Esperamos os clientes minguarem para decidirmos finalmente posicionar nossa marca jurídica na internet, porque não estamos dispostos a lidar com nossos medos de nos expor ou de falar em público.
Esperamos perder um prazo para decidirmos contratar ferramentas tecnológicas que nos auxiliem na gestão, porque não estamos dispostos a admitir que a gestão analógica que aprendemos, em agendas ou planilhas de Excel, não serve mais.
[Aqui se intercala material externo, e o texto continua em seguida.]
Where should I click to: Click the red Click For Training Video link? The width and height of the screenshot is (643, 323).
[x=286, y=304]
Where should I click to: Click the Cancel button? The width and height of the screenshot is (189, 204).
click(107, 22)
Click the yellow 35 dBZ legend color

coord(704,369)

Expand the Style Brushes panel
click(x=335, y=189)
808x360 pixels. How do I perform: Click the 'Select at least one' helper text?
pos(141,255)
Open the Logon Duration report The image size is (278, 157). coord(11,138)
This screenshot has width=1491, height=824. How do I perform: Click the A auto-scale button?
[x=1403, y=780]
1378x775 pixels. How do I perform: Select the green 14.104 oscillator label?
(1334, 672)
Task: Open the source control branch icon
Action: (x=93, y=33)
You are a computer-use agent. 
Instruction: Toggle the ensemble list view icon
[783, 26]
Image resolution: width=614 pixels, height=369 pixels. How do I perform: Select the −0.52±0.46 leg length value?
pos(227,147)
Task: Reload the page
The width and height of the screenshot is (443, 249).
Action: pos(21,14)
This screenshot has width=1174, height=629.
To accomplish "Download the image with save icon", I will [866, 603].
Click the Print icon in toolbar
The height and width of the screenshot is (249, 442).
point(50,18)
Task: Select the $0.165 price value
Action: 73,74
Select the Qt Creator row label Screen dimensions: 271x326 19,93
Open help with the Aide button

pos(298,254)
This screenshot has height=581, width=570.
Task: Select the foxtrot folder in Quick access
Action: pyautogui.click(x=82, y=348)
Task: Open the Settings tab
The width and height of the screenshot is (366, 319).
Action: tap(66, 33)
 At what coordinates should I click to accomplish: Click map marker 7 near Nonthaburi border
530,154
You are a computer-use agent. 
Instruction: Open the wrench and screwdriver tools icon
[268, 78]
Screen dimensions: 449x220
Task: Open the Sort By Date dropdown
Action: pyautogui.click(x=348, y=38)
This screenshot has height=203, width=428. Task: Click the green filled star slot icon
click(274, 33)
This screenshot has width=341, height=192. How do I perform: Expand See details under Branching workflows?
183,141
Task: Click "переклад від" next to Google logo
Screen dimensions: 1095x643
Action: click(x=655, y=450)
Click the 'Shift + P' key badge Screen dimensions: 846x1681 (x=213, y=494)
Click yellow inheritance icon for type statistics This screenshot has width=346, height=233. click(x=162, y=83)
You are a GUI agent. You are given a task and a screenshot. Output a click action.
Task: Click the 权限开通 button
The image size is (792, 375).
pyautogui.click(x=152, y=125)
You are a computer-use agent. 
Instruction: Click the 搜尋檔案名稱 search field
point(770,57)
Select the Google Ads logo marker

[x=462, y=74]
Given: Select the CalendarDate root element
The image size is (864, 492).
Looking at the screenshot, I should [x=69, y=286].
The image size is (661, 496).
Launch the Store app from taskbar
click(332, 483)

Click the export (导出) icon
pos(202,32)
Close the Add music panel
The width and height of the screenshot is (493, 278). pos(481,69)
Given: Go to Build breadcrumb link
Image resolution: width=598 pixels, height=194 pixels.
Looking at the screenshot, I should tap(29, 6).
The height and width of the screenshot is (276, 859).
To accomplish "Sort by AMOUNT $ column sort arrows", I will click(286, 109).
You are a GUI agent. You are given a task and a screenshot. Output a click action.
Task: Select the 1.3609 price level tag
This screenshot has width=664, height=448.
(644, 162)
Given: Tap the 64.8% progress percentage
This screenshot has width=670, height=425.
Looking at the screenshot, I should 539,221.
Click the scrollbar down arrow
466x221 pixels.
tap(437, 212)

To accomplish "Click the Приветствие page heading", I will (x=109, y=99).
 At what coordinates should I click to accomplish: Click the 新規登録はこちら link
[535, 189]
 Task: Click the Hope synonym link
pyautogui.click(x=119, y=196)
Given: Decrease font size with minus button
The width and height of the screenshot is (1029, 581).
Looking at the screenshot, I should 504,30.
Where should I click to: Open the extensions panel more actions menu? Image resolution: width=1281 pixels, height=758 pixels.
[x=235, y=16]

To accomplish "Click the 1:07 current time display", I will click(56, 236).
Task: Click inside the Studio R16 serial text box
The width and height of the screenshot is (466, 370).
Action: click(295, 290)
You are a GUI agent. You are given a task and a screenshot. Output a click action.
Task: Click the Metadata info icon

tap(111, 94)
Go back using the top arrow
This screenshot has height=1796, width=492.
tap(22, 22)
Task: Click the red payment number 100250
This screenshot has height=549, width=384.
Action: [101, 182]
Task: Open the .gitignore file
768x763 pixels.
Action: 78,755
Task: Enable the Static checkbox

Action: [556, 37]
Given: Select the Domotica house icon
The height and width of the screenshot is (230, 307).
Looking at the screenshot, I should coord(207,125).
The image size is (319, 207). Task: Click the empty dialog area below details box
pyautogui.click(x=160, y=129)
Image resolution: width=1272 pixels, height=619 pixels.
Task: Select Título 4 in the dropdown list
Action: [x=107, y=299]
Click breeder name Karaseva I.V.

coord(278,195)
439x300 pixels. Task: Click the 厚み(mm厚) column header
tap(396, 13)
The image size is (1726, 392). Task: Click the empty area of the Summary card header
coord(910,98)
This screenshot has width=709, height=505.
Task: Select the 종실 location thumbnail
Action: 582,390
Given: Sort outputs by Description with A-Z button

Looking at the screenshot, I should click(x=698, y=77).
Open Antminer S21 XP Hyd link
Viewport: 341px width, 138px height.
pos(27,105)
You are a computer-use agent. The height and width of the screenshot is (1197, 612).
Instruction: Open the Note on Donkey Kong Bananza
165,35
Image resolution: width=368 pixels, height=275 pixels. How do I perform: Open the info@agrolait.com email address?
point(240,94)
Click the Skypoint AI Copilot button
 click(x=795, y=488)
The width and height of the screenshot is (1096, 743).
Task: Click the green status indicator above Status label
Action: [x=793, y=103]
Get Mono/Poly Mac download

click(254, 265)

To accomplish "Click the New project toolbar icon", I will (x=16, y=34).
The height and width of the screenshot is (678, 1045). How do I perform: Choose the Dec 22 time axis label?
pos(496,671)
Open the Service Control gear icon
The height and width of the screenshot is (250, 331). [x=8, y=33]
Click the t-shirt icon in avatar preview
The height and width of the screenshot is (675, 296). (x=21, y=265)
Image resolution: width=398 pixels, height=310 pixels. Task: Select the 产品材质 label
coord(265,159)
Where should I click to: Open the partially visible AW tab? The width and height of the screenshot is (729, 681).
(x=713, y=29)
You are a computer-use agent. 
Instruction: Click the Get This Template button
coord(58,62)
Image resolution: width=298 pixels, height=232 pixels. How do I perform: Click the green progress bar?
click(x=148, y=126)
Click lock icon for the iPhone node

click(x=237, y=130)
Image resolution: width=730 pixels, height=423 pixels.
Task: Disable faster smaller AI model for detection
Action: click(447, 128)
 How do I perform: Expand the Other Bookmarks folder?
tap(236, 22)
Porque não queremos mudar nossas práticas que, consolidadas ao longo dos anos, nos dão a falsa sensação de uma sabedoria profissional que não queremos abandonar.
A verdade é que, quando falamos de novos paradigmas, estamos falando muito mais sobre a necessidade de disposição interna para modificar a nós mesmos e, por consequência, nossa profissão e organização jurídica.
O adjetivo “novos” não se refere somente ao oposto de “velhos”, no sentido de se buscar paradigmas atualizados que substituam as antigas premissas e práticas de um mundo analógico e linear.
Ele também, e principalmente, se refere a algo que nunca foi feito anteriormente, de modo que cada vez que abrimos a mente para a possibilidade de uma nova prática, um novo modelo de gestão, uma nova tecnologia, estamos inaugurando novos paradigmas na nossa própria advocacia e provocando inovação naquele contexto em que estamos inseridos.
Isso requer um exercício constante de auto obsolescência programada: olhar para dentro das nossas organizações jurídicas e, de forma voluntária, tentar encontrar aquilo que precisa de mudanças, aquilo que parece estar na contramão do fluxo do mercado, antes mesmo que qualquer outra pessoa ou situação nos pressione a fazê-lo.
Tenho a felicidade ter acompanhado e ainda acompanhar diariamente os resultados de colegas e alunos que têm se proposto a fazer esse exercício, questionando a si mesmos de forma obstinada, constante e proativa:
O que será que eu posso mudar hoje na minha forma de pensar, nas minhas habilidades, nas minhas práticas para transformar minha carreira ou meu escritório de advocacia?
Quais tecnologias estão impactando o mercado jurídico que eu preciso conhecer?
Quais demandas estão latentes nessa nova sociedade que eu deveria estar explorando?
Nessa minha contribuição inaugural ao portal, escolhi reforçar o convite que faço, juntamente com outros 12 autores, em minha obra também intitulada “Novos Paradigmas para Gestão na Advocacia”.
O convite de se tornar um agente de transformação no mercado jurídico, ao invés de ser aquele barquinho perdido no oceano remando contra a maré.
O convite para parar de “se adaptar” à pressão do mercado e começar a adotar a inovação jurídica como estratégia.
O “novo”, mais do que nunca, está presente, latente, acessível e essencial. Conte comigo para trazê-lo para dentro de sua organização jurídica.